Tous les mois ARTE propose un classique du cinéma muet. Cette nuit à partir de 0h40, place au prince de la comédie Ernst Lubitsch avec deux films rares, dont le merveilleux Je ne voudrais pas être un homme. La carrière muette d’Ernst Lubitsch permet de vérifier la précocité du génie de ce cinéaste adulé pour ses chefs-d’œuvre de la comédie hollywoodienne. Après des débuts d’acteurs au théâtre et au cinéma et des petits films comiques, Lubitsch fait tourner les plus grandes stars de la UFA, Pola Negri, Paul Wegener ou Emil Jannings dans des superproductions historiques. L’orientalisme est à la mode en Allemagne, en témoigne Sumurum (1920) conte fastueux des mille est une nuits, écrin à la gloire de Pola Negri dans lequel Lubitsch s’octroie le rôle d’un bossu amoureux. Réalisé la même année, Anna Boleyn est un ambitieux drame à costumes, véritable étendard de la puissance et de la qualité du cinéma allemand des années 20. Dans ces films, et dans La Chatte des montagnes (1921), satire antimilitariste, Lubitsch ne cache pas l’influence esthétique du théâtre de Max Reinhardt, dans la scénographie et le jeu des comédiens. C’est dans la comédie pure, grotesque et d’une grande franchise sexuelle, comme La Princesse aux huîtres (1919) que Lubitsch se montre le plus inspiré, que s’épanouit sa véritable personnalité artistique. Le film le plus surprenant de sa carrière muette allemande demeure Je ne voudrais pas être un homme ((Ich möchte kein Mann sein, 1918), brève comédie du travestissement d’une audace et d’une modernité assez sidérantes, qu’on pourra voir ou revoir cette nuit. Une jeune fille de la grande bourgeoisie, en révolte contre les bonnes manières se déguise en homme afin d’assouvir sa soif de liberté. Elle part dans une folle nuit de beuverie et de débauche et finira au petit matin dans les bras… d’un autre homme ! Le film est hilarant et en dit long à la fois sur la guerre des sexes, le féminisme et la frivolité du Berlin des années « folles ».
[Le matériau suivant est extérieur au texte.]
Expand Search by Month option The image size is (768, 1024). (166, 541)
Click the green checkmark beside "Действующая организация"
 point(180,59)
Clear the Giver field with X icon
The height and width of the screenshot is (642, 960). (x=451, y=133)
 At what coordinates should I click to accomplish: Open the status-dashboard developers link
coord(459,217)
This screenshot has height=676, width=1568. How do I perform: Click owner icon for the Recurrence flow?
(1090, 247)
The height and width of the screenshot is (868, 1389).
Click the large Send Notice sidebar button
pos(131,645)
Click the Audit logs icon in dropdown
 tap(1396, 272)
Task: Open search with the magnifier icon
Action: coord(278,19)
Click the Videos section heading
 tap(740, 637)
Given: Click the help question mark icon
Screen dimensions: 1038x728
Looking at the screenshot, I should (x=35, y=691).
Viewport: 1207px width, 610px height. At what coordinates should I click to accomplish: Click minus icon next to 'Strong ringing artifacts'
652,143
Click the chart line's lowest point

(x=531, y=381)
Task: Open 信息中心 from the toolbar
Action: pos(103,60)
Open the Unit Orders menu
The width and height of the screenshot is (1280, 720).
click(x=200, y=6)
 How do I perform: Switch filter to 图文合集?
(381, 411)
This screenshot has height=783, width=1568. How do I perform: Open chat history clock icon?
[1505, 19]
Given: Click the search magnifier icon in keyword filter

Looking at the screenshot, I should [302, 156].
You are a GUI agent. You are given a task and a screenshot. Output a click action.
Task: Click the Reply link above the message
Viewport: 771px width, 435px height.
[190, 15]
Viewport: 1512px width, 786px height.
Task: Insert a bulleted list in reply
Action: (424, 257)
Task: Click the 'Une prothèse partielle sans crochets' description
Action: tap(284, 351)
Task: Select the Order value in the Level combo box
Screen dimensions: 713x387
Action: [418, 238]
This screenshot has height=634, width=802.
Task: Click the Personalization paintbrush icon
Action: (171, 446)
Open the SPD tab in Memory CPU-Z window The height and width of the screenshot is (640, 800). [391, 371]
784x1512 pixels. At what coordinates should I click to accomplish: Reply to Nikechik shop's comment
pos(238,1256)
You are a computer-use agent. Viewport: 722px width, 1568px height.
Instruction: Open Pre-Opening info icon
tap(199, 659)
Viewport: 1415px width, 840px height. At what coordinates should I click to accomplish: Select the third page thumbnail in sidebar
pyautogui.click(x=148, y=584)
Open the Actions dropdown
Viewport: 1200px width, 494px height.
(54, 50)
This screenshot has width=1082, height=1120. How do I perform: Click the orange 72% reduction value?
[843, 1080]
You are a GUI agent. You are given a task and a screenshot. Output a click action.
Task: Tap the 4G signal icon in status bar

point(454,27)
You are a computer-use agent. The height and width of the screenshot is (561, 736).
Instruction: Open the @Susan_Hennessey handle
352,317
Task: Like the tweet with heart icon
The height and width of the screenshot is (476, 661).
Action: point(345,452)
Je ne voudrais pas être un homme ne dure que 45 minutes. Il sera suivi par un autre film muet, le plus ancien des films retrouvés de et avec Lubitsch : un court métrage incomplet, Quand j’étais mort (Wo ist mein Schatz?, 1915) où un mari (interprété par Lubitsch) règle ses comptes avec son envahissante et odieuse belle-mère. A découvrir.